*YOUR GOAL*
Please rewrite everything below, from the line containing "Image resolution: width=720" down to the line containing "body-line-2: (red) and the 0/1 method (blue) as PQL i… is", as a Markdown table with the columns Index and Line, omitting blank lines.
═════ DATA UNDER STUDY
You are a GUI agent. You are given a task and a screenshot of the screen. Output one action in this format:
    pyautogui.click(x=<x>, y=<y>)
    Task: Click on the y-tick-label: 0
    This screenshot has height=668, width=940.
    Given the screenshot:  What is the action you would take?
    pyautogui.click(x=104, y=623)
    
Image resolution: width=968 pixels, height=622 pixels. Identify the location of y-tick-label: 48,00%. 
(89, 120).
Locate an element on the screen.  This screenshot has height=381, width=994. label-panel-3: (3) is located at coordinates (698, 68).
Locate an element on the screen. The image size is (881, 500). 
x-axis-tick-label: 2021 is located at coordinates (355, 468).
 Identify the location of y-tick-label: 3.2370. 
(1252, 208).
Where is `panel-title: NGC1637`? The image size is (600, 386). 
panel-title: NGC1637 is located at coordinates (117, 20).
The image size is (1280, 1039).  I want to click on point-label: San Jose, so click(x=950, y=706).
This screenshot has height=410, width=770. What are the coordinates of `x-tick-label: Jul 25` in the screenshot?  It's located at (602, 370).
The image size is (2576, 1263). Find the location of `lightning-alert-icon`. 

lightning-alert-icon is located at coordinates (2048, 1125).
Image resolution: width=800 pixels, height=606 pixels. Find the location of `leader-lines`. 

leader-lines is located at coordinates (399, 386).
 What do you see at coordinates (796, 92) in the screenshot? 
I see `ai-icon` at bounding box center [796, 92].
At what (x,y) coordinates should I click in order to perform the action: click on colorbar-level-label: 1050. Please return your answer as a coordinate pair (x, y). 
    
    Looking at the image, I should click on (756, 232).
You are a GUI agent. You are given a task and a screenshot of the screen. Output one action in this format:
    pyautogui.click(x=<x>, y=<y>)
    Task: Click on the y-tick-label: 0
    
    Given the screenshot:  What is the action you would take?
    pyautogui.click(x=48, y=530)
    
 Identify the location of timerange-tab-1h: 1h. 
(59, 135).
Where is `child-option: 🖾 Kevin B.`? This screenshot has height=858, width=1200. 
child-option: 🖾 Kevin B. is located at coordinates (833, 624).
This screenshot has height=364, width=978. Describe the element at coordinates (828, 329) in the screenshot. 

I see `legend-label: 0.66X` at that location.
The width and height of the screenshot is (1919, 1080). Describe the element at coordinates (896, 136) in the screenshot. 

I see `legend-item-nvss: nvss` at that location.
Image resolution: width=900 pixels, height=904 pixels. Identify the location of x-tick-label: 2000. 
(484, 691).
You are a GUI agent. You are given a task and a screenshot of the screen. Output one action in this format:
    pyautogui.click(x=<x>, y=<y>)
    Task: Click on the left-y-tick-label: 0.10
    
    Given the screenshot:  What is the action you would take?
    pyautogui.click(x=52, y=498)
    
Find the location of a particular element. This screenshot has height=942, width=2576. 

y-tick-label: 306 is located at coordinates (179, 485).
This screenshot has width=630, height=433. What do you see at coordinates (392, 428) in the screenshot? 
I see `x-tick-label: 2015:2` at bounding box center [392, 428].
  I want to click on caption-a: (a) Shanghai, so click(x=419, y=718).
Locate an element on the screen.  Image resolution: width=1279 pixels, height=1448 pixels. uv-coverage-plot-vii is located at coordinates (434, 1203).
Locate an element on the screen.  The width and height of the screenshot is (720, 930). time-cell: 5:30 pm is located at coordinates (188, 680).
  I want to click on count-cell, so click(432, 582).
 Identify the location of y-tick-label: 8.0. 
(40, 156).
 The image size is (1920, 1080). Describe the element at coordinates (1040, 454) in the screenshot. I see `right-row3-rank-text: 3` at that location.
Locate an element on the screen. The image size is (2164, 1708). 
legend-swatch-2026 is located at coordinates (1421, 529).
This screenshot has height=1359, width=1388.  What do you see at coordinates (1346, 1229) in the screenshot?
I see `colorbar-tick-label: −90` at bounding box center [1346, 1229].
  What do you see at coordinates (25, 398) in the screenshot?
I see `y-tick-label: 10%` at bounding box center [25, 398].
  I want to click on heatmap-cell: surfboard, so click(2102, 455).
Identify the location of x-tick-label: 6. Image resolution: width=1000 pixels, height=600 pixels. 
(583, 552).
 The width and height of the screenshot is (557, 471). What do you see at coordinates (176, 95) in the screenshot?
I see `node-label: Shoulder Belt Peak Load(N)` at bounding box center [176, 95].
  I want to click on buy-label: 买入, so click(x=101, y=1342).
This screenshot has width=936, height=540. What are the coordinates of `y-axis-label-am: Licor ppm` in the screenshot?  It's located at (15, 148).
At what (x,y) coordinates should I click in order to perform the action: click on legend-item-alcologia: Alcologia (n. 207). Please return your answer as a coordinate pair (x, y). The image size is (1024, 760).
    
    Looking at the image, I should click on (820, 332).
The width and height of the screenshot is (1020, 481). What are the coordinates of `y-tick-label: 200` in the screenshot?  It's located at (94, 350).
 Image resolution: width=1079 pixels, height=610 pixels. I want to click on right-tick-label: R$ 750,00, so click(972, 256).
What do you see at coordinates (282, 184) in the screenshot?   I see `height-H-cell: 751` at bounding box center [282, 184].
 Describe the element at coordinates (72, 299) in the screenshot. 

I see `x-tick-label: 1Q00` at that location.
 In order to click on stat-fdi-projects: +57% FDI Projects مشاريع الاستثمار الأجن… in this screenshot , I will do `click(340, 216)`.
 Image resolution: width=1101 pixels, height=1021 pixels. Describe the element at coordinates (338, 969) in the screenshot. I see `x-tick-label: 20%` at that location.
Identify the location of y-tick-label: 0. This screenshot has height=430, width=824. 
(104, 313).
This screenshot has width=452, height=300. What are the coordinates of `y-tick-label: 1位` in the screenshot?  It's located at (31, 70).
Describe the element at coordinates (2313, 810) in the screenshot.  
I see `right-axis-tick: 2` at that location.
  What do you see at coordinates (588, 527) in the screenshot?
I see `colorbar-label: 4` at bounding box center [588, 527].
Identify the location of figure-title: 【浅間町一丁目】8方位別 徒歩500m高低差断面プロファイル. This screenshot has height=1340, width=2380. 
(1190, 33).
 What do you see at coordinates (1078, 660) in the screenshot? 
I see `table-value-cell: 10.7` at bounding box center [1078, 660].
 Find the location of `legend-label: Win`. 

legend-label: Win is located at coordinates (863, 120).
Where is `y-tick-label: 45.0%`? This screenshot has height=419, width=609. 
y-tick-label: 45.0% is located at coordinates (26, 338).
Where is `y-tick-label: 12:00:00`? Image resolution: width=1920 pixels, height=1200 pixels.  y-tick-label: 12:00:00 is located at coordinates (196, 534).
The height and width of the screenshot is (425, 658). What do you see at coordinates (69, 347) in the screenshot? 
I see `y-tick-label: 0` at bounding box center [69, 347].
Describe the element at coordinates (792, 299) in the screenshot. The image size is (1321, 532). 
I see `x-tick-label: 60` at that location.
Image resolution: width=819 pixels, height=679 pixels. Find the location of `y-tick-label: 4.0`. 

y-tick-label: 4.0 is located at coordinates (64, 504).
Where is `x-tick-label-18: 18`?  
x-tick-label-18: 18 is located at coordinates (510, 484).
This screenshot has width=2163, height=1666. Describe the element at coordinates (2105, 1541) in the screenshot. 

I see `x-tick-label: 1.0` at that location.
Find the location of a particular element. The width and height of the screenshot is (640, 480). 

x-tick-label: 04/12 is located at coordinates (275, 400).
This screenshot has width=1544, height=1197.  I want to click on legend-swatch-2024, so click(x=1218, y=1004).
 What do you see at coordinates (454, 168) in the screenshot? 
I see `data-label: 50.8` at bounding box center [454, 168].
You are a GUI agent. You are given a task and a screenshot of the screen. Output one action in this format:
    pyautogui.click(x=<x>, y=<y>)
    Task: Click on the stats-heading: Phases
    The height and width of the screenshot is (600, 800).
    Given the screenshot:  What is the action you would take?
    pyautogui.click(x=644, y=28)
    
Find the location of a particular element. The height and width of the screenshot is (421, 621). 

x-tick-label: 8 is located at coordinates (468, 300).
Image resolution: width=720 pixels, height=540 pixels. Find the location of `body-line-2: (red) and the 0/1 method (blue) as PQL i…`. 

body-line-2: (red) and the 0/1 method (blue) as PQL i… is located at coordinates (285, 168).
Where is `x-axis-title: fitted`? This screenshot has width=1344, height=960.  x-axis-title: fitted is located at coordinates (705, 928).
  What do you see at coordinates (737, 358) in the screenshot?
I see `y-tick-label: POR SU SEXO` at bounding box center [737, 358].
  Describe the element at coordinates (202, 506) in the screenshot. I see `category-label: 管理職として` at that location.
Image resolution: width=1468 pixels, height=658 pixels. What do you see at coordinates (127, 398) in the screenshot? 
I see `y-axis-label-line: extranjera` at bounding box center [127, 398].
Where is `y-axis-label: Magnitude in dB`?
══════════
*REPLY TO THE TASK*
| Index | Line |
|---|---|
| 1 | Image resolution: width=720 pixels, height=540 pixels. Find the location of `body-line-2: (red) and the 0/1 method (blue) as PQL i…`.  |
| 2 | body-line-2: (red) and the 0/1 method (blue) as PQL i… is located at coordinates (285, 168). |